A secured party holding a lien and a debtor claiming an exemption in the receivership property to be sold that will not be paid in full from the proceeds of the proposed sale must file an objection to the receiver’s motion within 14 days after the receiver delivers a copy of the motion to the secured party and the debtor as provided in G.S. 1A-1, Rule 4(j)(1) or within such earlier or later time as the court shall direct.
The receiver shall have the burden of proof to establish that the amount likely to be received by the objecting person is equal to or more than the amount the objecting person would likely receive within a reasonable time in the absence of the receiver’s sale. The court may also require that any transfer of receivership property be subject to confirmation by the court.
(d) Transfer of Lien to Proceeds. – A lien on receivership property which is extinguished by a transfer under subsection (b) of this section attaches to the proceeds of the transfer with the same validity, perfection, and priority the lien had on the receivership property immediately before the transfer, even if the proceeds are not sufficient to satisfy all obligations secured by the lien.
(e) Manner of Transfer. – A transfer under subsection (c) of this section may occur by means other than a public auction sale. A creditor holding a valid lien on the receivership property to be transferred may purchase the property and offset against the purchase price part or all of the allowed amount secured by the lien if the creditor tenders funds sufficient to satisfy in full the reasonable expenses of transfer and the obligation secured by any senior lien extinguished by the transfer.
(f) Co-Owned Property. – If any receivership property includes an interest as a co-owner of property, the receiver shall have the rights and powers of the debtor afforded by applicable law, including any rights of partition, but may not sell the property free and clear of the co-owner’s interest in the receivership property.

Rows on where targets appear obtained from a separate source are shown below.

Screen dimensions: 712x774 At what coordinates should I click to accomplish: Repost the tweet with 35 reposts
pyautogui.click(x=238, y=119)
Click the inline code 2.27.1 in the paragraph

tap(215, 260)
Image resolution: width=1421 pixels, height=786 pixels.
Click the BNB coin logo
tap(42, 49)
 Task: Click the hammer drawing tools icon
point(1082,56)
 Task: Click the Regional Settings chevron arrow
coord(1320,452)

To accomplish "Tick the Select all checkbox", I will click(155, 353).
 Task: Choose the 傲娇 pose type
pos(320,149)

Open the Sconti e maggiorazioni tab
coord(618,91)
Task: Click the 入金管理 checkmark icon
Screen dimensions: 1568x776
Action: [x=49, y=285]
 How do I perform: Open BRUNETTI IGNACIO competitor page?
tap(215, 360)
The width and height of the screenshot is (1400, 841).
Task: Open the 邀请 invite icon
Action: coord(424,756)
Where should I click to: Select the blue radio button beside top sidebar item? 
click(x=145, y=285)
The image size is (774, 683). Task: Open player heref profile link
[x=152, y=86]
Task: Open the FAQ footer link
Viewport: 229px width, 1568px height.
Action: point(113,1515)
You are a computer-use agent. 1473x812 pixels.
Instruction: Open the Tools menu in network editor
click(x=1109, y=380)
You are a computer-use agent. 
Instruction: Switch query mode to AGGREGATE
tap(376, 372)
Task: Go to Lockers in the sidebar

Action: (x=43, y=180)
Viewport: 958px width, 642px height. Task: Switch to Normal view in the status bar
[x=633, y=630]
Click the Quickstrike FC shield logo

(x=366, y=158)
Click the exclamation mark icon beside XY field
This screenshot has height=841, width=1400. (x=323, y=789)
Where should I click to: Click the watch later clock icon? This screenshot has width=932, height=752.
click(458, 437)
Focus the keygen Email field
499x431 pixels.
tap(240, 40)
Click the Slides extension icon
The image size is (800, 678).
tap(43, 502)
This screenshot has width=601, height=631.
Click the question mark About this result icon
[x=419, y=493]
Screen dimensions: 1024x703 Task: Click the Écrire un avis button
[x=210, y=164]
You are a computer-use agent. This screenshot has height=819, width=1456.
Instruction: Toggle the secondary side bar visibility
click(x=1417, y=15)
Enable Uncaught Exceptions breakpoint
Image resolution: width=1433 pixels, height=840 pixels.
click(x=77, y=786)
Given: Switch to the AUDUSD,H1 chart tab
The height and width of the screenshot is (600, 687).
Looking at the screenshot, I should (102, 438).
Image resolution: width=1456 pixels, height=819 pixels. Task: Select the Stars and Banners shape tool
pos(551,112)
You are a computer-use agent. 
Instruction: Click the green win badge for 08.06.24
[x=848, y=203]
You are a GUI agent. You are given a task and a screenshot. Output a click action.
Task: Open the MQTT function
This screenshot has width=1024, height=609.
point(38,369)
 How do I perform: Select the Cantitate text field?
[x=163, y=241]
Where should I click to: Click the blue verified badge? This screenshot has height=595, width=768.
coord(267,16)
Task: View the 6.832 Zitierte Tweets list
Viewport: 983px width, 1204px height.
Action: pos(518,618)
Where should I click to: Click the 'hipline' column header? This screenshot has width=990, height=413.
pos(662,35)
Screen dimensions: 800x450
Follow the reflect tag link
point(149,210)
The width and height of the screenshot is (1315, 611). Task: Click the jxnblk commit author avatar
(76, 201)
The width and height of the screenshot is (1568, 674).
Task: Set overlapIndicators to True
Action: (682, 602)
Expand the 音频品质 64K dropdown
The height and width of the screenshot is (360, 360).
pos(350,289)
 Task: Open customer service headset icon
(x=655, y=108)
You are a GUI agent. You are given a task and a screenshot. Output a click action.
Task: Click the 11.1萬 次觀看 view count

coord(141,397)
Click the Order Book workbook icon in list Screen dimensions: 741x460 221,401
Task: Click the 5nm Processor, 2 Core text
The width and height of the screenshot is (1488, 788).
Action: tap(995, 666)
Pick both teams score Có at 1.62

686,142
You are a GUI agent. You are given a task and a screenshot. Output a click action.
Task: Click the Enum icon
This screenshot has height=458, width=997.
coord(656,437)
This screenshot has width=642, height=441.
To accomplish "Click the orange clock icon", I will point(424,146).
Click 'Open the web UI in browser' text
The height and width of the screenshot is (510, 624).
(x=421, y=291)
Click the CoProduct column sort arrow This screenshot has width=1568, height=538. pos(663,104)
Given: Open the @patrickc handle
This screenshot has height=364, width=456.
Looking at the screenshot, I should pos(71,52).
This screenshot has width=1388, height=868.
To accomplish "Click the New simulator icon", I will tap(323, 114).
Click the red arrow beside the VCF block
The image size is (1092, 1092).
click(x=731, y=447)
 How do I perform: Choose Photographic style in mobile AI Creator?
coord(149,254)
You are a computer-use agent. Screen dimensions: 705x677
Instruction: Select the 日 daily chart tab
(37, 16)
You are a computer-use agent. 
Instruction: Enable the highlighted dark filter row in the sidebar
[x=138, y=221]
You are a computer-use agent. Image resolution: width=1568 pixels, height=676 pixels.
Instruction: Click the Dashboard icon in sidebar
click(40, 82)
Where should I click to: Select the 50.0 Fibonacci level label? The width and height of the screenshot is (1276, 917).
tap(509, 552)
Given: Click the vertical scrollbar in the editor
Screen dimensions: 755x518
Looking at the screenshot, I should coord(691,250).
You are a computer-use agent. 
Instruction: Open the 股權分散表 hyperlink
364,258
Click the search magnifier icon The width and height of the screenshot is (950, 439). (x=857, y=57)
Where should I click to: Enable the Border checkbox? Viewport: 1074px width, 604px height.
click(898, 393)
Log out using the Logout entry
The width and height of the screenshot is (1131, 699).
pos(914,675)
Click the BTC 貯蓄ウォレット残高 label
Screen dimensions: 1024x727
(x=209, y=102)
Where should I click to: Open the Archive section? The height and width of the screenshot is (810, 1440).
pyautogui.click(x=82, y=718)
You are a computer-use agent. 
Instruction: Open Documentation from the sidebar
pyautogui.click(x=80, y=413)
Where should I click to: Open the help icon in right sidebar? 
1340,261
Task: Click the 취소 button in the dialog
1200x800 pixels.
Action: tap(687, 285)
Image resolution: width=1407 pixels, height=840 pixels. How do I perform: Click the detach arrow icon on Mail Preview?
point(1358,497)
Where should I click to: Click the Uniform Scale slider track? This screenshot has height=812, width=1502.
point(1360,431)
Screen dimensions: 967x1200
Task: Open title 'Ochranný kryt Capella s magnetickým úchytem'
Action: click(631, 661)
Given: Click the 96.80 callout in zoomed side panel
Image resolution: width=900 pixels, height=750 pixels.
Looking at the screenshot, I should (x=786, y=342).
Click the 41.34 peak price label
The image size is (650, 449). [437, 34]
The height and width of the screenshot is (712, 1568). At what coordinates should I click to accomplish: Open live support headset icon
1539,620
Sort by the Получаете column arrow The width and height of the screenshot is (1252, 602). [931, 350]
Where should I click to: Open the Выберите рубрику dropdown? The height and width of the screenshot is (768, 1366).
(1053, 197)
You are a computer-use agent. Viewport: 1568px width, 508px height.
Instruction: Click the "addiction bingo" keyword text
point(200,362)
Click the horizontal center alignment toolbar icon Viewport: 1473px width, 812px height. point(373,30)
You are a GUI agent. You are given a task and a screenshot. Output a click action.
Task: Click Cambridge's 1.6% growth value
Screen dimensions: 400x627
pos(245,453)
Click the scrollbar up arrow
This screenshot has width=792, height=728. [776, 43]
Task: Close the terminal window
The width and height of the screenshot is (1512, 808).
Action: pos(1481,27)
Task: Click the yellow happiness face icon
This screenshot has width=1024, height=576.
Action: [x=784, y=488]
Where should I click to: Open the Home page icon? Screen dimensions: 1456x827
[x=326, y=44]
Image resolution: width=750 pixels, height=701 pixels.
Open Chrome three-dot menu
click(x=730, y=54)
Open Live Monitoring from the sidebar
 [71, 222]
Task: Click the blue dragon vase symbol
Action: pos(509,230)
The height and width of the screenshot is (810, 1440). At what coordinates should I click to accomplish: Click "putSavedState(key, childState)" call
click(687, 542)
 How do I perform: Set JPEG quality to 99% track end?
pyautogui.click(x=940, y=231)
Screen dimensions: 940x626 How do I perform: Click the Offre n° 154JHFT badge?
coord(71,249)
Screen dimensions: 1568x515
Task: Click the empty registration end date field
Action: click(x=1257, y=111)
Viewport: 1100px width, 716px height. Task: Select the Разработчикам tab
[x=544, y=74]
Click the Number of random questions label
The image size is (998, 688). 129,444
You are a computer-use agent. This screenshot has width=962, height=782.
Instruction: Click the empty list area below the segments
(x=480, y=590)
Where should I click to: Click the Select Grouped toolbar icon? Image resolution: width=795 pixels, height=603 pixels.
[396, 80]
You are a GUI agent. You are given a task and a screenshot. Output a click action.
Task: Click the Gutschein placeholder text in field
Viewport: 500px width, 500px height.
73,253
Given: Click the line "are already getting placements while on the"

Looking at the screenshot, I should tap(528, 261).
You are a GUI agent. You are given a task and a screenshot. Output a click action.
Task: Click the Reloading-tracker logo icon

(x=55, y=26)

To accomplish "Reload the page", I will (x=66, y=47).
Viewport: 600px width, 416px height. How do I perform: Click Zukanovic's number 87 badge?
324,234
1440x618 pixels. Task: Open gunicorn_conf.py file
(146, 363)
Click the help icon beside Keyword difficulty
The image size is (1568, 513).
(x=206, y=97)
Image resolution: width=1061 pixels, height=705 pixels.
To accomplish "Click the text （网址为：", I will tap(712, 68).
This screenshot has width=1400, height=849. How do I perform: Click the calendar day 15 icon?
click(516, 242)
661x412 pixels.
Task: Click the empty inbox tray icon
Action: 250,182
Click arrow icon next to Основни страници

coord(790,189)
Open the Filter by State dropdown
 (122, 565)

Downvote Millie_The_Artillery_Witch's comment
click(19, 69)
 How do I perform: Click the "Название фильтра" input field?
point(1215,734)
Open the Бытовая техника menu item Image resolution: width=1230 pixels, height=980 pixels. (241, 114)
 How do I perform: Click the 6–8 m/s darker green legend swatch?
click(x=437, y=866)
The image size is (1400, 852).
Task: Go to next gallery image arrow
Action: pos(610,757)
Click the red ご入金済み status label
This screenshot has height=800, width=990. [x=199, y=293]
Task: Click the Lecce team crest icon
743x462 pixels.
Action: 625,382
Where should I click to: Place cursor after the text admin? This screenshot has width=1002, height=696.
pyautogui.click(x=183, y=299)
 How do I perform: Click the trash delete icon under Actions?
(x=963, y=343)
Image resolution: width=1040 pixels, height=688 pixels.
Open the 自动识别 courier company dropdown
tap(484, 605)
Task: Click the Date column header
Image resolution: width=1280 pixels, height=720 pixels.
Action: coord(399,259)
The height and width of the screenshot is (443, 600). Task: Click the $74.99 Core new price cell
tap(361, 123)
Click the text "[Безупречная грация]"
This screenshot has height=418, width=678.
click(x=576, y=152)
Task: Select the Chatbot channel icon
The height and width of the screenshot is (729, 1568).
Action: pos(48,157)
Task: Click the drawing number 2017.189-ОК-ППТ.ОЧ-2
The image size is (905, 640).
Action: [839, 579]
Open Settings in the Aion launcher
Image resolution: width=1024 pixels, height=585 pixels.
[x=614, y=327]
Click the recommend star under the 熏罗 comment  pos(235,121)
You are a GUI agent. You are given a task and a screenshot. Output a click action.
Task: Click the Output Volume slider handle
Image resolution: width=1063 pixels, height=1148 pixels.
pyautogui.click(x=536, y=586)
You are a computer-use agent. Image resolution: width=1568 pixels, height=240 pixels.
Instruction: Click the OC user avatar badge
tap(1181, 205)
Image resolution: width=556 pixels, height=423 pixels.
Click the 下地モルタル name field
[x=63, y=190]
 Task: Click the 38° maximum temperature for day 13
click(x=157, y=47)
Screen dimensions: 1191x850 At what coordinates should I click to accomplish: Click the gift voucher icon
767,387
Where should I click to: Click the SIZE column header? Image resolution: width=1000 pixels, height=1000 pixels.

(g) Reversal or Modification of Transfer Order. – A reversal or modification of an order approving a transfer under subsection (b) of this section does not affect the validity of the transfer to a person that acquired the receivership property in good faith or revive against the person any lien extinguished by the transfer, whether the person knew before the transfer of the request for reversal or modification, unless the court stayed the order before the transfer. (2020-75, s. 1.)